I remember approaching a Christian bookstore worker once, asking why they didn’t have a Christy Award winning book. I mean, ought they not carry the best books, first and foremost?
We readers should ask the same question. Do we buy books just because of author name recognition I personally believe that’s why some authors continue to sell well—readers haven’t heard of the other authors and don’t want to risk putting money down for an unknown. But award winners should not be unknowns. I mean, some set of judges chose that particular book over other books as the best of that year. The best of those books entered, yes, but still, a top book, no matter how you look at it.
But I wonder if we might get stuck defending Christians writing and reading fantasy. We discuss from time to time here at Spec Faith what pastors have got wrong when they stand against speculative writing. We talk about the value of Christian fantasy or the need for Christians to write for the general market or how self-publishing allows Christians to be both Christians and lovers of speculative stories, without apology.

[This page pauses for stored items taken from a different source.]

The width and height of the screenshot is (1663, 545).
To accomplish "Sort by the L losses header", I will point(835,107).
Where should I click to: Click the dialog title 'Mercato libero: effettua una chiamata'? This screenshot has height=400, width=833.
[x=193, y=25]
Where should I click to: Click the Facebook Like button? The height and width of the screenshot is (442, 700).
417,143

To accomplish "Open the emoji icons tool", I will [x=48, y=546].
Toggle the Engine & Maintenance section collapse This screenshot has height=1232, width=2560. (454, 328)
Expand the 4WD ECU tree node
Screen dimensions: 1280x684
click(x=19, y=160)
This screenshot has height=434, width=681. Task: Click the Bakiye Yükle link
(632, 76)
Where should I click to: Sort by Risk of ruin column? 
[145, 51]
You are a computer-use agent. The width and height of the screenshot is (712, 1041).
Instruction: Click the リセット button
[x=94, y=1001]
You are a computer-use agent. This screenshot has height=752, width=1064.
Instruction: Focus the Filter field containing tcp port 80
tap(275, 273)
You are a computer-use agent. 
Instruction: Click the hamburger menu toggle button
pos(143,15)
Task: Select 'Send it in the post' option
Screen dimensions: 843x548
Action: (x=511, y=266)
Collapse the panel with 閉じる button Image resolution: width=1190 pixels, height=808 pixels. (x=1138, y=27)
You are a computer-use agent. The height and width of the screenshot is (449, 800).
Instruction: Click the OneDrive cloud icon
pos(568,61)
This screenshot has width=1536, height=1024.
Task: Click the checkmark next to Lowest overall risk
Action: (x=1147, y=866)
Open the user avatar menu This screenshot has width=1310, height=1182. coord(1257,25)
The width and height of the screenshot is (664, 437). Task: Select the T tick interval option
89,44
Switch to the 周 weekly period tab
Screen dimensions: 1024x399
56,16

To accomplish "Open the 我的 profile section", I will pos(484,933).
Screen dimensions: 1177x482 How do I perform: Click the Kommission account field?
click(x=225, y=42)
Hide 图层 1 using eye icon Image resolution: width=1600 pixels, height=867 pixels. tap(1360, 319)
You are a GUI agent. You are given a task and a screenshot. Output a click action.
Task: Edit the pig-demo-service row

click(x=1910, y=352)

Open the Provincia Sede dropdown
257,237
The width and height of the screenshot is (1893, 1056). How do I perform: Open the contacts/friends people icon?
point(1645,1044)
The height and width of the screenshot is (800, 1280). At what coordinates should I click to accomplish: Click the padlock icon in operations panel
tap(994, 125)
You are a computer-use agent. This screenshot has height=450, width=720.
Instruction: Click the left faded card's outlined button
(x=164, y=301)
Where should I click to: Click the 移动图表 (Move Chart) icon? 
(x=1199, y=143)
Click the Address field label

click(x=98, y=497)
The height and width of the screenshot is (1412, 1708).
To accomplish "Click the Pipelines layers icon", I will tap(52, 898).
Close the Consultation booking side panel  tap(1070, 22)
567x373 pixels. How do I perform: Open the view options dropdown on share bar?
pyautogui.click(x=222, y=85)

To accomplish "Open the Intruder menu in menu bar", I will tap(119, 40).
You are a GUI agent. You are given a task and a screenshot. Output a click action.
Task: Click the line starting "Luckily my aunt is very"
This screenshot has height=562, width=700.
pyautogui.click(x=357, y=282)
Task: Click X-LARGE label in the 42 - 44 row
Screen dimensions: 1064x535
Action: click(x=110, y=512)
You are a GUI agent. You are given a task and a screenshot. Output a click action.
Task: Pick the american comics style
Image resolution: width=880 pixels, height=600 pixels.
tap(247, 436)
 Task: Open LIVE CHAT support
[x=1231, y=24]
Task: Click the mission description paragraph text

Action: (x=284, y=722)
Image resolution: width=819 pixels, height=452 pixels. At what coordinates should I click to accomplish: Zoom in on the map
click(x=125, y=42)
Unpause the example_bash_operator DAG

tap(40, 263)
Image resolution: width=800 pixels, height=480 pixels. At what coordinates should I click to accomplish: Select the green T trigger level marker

Are we buying those books? Are we following through and putting our money and our time to the thing we claim is important, that has been under-represented?
Not every book, certainly. But some people are passionate about Christians writing for the general market. So have they bought books by Merrie Destafano, R. J. Anderson, N. D. Wright? Have they pre-ordered Stormrise that is debuting next month? I could go on and on with titles and authors.
I don’t know how those books are selling, to be honest. Maybe Christians are getting behind them and making them best sellers and I just haven’t heard about it. I’d like to think that’s the case, and not that we love to complain but aren’t doing some little part, like buying a book now and them, reading and leaving reviews, and telling others about the books of speculative fiction written by Christians that we’ve been reading.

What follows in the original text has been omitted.